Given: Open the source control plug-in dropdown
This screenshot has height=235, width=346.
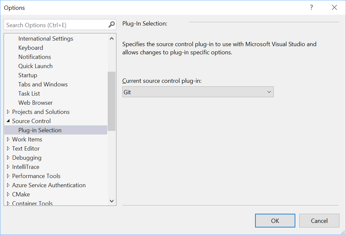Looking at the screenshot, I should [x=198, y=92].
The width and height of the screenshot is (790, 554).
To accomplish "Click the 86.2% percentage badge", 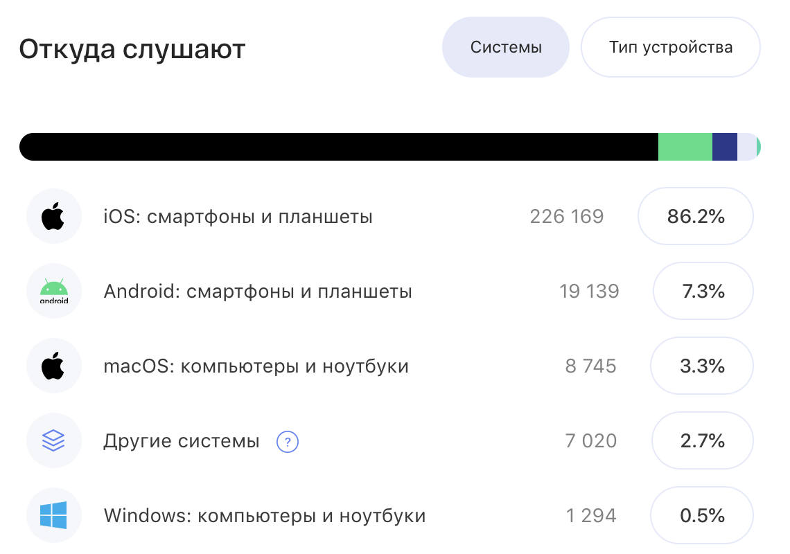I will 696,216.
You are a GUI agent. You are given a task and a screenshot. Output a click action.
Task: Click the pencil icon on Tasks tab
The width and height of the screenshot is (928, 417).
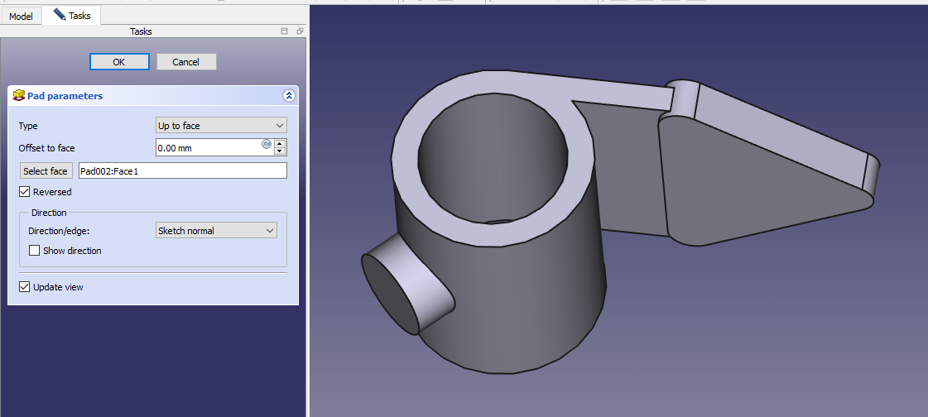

--

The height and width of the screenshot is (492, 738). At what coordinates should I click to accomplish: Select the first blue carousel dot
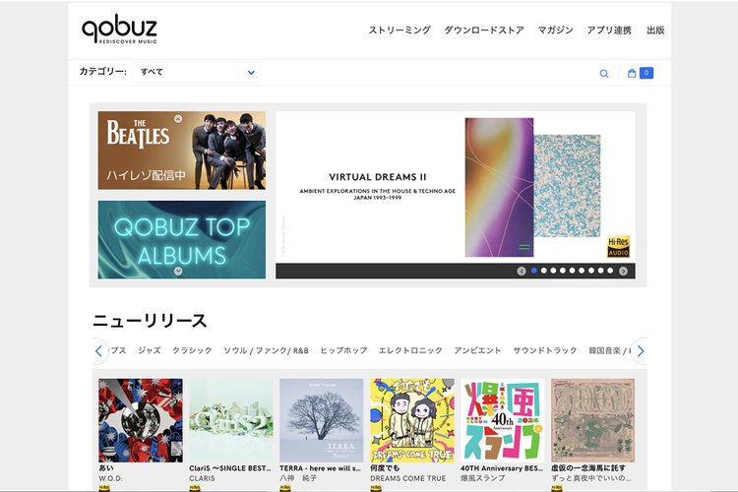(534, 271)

==

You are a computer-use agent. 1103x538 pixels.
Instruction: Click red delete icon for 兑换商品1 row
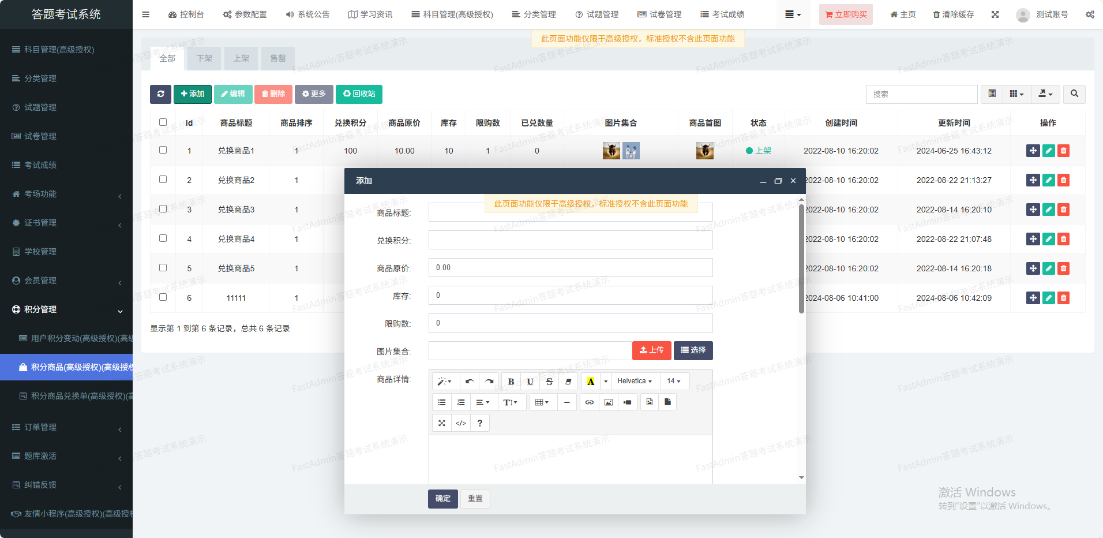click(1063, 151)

■ TASK INSTRUCTIONS ■
Tally up the lines above containing "agent"; the number is the full answer.

■ ANSWER TO THE PROBLEM ■
2